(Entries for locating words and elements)
═══

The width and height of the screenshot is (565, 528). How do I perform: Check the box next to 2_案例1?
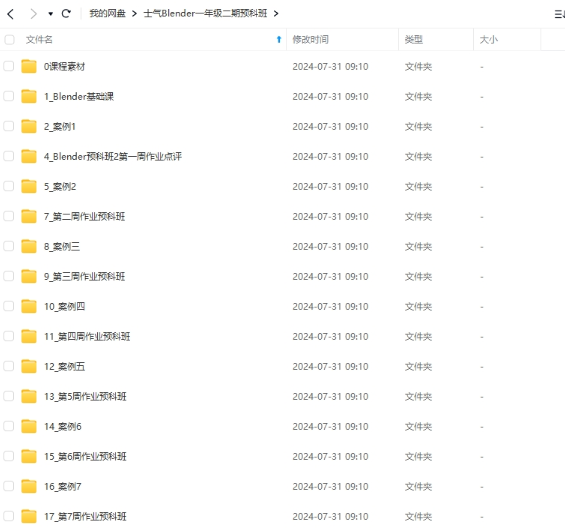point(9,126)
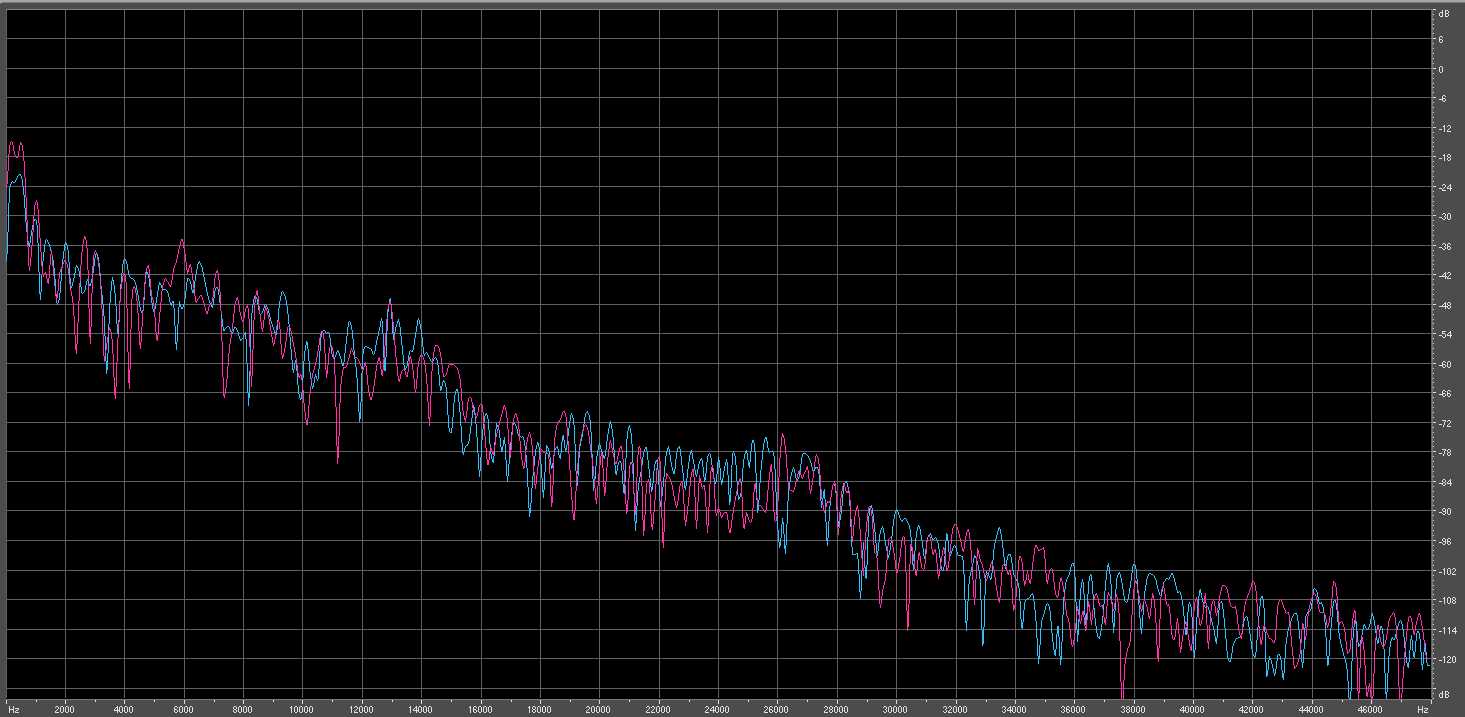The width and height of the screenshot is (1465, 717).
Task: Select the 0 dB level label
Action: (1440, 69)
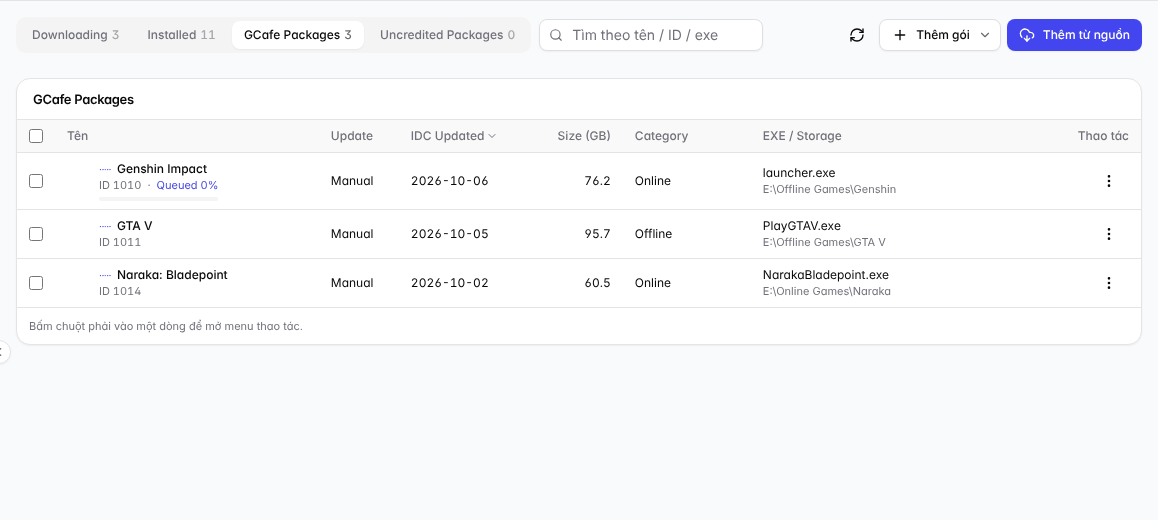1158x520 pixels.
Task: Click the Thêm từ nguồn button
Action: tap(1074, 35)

═══

Given task →
Return all of the data above word for word, leaving out the pictures.

Output →
The width and height of the screenshot is (565, 528). How do I perform: Check the box next to 2_案例1?
point(9,126)
The width and height of the screenshot is (1465, 717).
Task: Select the 0 dB level label
Action: (1440, 69)
1158x520 pixels.
Task: Click the Thêm từ nguồn button
Action: tap(1074, 35)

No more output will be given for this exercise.